§ **WHAT IS EXPECTED**: Through the line that contains "Política de privacidad (141, 2463)", return the data below exactly, starting at its first line; leave the rest out.

§ **EXTRACTED RECORDS**:
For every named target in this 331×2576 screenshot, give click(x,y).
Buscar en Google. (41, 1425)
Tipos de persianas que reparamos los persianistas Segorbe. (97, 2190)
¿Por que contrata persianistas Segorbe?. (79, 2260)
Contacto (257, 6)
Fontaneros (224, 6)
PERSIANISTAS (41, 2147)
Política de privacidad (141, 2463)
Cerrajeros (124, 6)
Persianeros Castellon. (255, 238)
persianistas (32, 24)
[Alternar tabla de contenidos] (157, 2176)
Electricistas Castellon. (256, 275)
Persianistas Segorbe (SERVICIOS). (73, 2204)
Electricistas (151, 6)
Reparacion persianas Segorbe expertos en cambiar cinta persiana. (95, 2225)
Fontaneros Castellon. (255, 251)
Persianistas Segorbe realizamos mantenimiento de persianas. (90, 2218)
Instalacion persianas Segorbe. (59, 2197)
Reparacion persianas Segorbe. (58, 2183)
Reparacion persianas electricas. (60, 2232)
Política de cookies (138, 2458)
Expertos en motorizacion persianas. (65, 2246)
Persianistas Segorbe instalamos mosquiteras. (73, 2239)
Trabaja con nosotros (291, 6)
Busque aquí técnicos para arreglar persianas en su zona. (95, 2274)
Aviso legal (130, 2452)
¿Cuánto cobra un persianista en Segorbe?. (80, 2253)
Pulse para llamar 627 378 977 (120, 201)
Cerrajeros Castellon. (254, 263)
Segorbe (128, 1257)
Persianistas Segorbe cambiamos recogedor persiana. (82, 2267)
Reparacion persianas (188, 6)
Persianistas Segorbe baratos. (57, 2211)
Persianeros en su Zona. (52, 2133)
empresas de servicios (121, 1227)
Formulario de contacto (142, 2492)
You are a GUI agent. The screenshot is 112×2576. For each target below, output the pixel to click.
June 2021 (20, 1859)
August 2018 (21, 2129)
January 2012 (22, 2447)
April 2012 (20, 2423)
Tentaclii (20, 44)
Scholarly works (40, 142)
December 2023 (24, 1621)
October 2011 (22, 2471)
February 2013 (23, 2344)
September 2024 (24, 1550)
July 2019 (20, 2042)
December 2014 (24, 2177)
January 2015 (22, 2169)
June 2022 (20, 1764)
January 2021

§ **RESULT**:
For every named target in this 331×2576 screenshot, give click(x,y).
Buscar en Google. (41, 1425)
Tipos de persianas que reparamos los persianistas Segorbe. (97, 2190)
¿Por que contrata persianistas Segorbe?. (79, 2260)
Contacto (257, 6)
Fontaneros (224, 6)
PERSIANISTAS (41, 2147)
Política de privacidad (141, 2463)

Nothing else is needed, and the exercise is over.